Sanchez simply doesn't have a trait that can overshadow his inability to avoid game-changing turnovers.
Over the last two seasons, Sanchez has a ridiculous 52 turnovers, or roughly 1.7 a game. In both 2011 and 2012, he gave away the football 26 times.
His interception percentage of 4.0 was the second-highest in 2012, trailing only Matt Cassel (4.3). And since 2009, only Manning (70) has thrown more total interceptions than Sanchez's 69.
Fixing such a problem doesn't have an easy solution.
Sanchez obviously needs to protect the football better, but he's also dealt with limited offensive weapons, a declining defense and constantly having to overcome deficits on the scoreboard. The Jets—as a whole—need to progress in each area to help reduce the chance of turnovers.
However, the buck still stops with Sanchez.
Decision making when throwing the football and securing it while in and out of the pocket are important factors in limiting turnovers. Sanchez needs to be better in both.
If there's any one element that will keep Sanchez on the bench next season, it's another influx of turnovers. He's earned his short leash with a career of bad decisions with the football. He can earn another chance by reversing that trend in 2013.
Dealing with Pressure
Pressure is a fact of life for NFL quarterbacks. There's internal pressure, media pressure, pressure from the fans and actual pressure in the form of oncoming defensive linemen.
Somehow, Sanchez's confidence remains intact. He's also calm and collected with the media.
But football pressure? That's a different story.
Pro Football Focus has been registering quarterback performance under pressure (subscription required) since 2008, a year before Sanchez entered in the NFL. Since 2009, Sanchez has ranked dead last among qualifying quarterbacks in three of the four seasons.

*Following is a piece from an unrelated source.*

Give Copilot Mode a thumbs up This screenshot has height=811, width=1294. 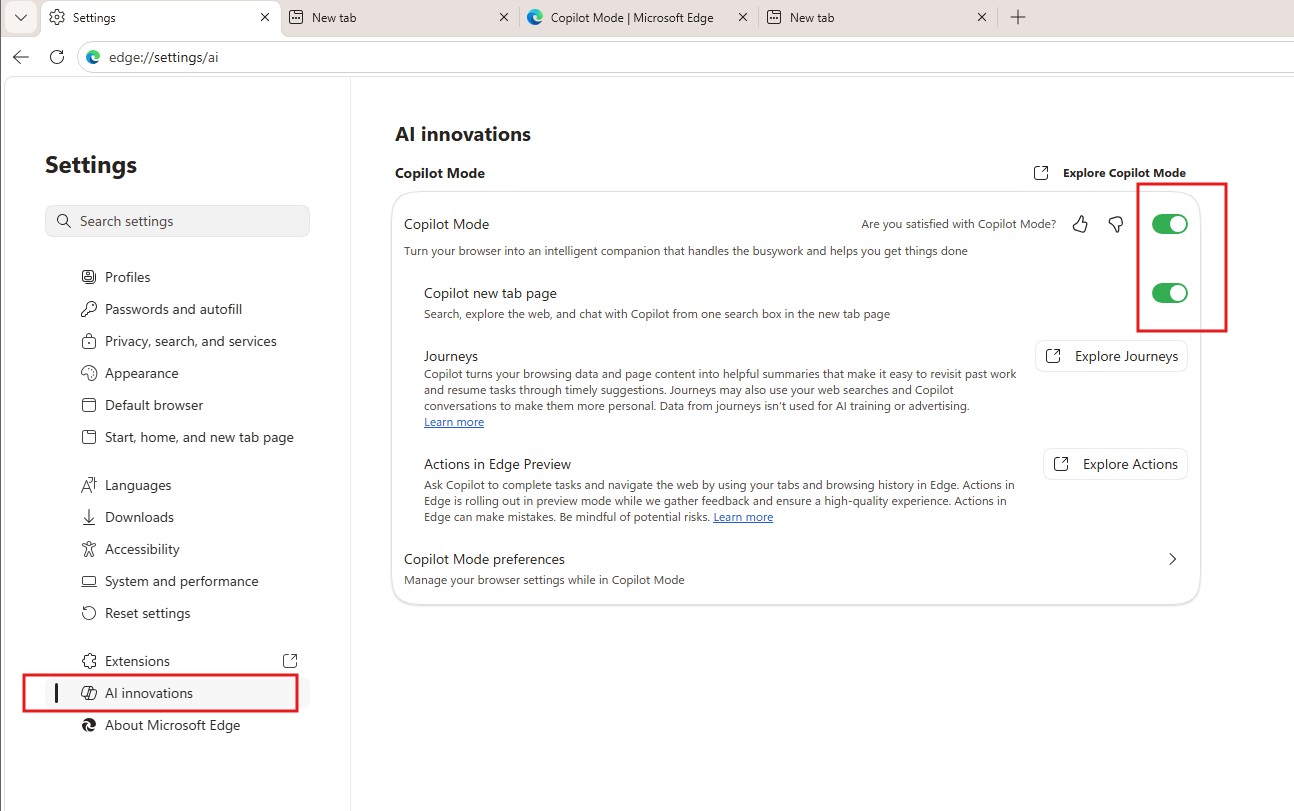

During his rookie season, in which he faced the third-least amount of pressure per snap among qualifying quarterbacks, Sanchez threw zero touchdowns and six interceptions against pressure. That can be expected of a rookie quarterback, but he hasn't shown any signs of development in the three years since.
In fact, one could argue he's regressed in these situations over time.
From 2010-12, Sanchez tossed eight touchdowns against 13 interceptions when pressured. His completion percentage of 37.6 ranks as the worst among starting quarterbacks, and he finished last in PFF's statistical rankings in each season.
Quarterbacks with as much experience as Sanchez must be better when facing pressure. It's a part of the game that isn't going anywhere, as more and more defenses are constructed to disrupt offenses by pressuring the quarterback.
Also, pressure often comes during the game's most important plays—third down, in the red zone, etc.
To keep his job, Sanchez must show an improved ability to deal with a league predicated on pressure.
The Jets won't get anywhere in today's NFL with a quarterback who struggles so mightily in such critical situations.
No matter how ridiculous it may sound on the surface, no one can blame Sanchez for his confidence in winning the starting job for the Jets. He's a competitor—an athlete. These types of individuals should expect to emerge victorious from the heat of battle.
However, Sanchez has a long road ahead of him to prove this isn't just another case of a delusional professional athlete without a grip on reality.
The Jets don't know what they have in their new second-round quarterback, but they do have a good idea what Sanchez brings to the table. He now needs to show marked improvement in three of the biggest areas of quarterback play—working out of the play-action, avoiding turnovers and handling pressure—to keep Smith on the bench in his first season.
If such improvements aren't evident early on, Sanchez will, at some point, become the league's most expensive backup quarterback in 2013.